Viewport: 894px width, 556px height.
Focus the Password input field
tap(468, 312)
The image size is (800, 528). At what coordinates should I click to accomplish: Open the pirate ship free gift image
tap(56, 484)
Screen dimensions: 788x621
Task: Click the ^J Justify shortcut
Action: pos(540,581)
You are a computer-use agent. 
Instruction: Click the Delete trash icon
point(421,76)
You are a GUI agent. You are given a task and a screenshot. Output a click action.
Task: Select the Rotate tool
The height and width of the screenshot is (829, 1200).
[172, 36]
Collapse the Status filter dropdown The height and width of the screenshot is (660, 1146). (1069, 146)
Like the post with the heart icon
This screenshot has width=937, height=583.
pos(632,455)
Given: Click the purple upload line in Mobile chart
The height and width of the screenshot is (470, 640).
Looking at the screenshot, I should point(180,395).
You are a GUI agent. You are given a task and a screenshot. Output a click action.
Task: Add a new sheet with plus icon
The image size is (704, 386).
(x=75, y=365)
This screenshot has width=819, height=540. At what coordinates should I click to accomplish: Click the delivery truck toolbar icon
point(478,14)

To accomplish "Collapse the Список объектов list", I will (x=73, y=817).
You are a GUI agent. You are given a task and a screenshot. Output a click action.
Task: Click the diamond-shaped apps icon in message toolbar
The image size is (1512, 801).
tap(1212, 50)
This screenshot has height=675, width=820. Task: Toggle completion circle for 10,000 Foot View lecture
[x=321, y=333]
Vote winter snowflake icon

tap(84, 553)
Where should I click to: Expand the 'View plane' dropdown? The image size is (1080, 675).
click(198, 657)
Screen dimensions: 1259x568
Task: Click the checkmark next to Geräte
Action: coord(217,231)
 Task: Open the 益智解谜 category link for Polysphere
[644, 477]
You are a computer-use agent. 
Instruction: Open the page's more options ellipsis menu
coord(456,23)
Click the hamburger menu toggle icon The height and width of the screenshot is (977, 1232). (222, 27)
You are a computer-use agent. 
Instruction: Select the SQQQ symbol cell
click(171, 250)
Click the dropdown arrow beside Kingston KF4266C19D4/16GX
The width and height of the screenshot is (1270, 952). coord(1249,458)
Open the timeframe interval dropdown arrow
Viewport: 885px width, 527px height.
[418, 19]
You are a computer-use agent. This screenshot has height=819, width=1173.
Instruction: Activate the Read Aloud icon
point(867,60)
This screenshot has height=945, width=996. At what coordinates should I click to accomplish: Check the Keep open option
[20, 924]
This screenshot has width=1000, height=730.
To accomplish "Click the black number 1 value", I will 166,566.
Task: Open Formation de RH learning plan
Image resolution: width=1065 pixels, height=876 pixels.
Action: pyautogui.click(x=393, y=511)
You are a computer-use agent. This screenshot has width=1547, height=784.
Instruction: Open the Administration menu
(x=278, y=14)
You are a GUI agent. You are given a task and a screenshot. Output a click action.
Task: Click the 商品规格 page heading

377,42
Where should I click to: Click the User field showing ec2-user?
========================================================================
**EXERCISE**
The response should consist only of the lines from the one containing "has height=819, width=1173." to the end of the material above, both included.

**RESULT FOR THIS EXERCISE**
You are a computer-use agent. This screenshot has height=819, width=1173.
Instruction: Activate the Read Aloud icon
point(867,60)
This screenshot has height=945, width=996. At what coordinates should I click to accomplish: Check the Keep open option
[20, 924]
This screenshot has width=1000, height=730.
To accomplish "Click the black number 1 value", I will 166,566.
Task: Open Formation de RH learning plan
Image resolution: width=1065 pixels, height=876 pixels.
Action: pyautogui.click(x=393, y=511)
You are a computer-use agent. This screenshot has width=1547, height=784.
Instruction: Open the Administration menu
(x=278, y=14)
You are a GUI agent. You are given a task and a screenshot. Output a click action.
Task: Click the 商品规格 page heading

377,42
Where should I click to: Click the User field showing ec2-user?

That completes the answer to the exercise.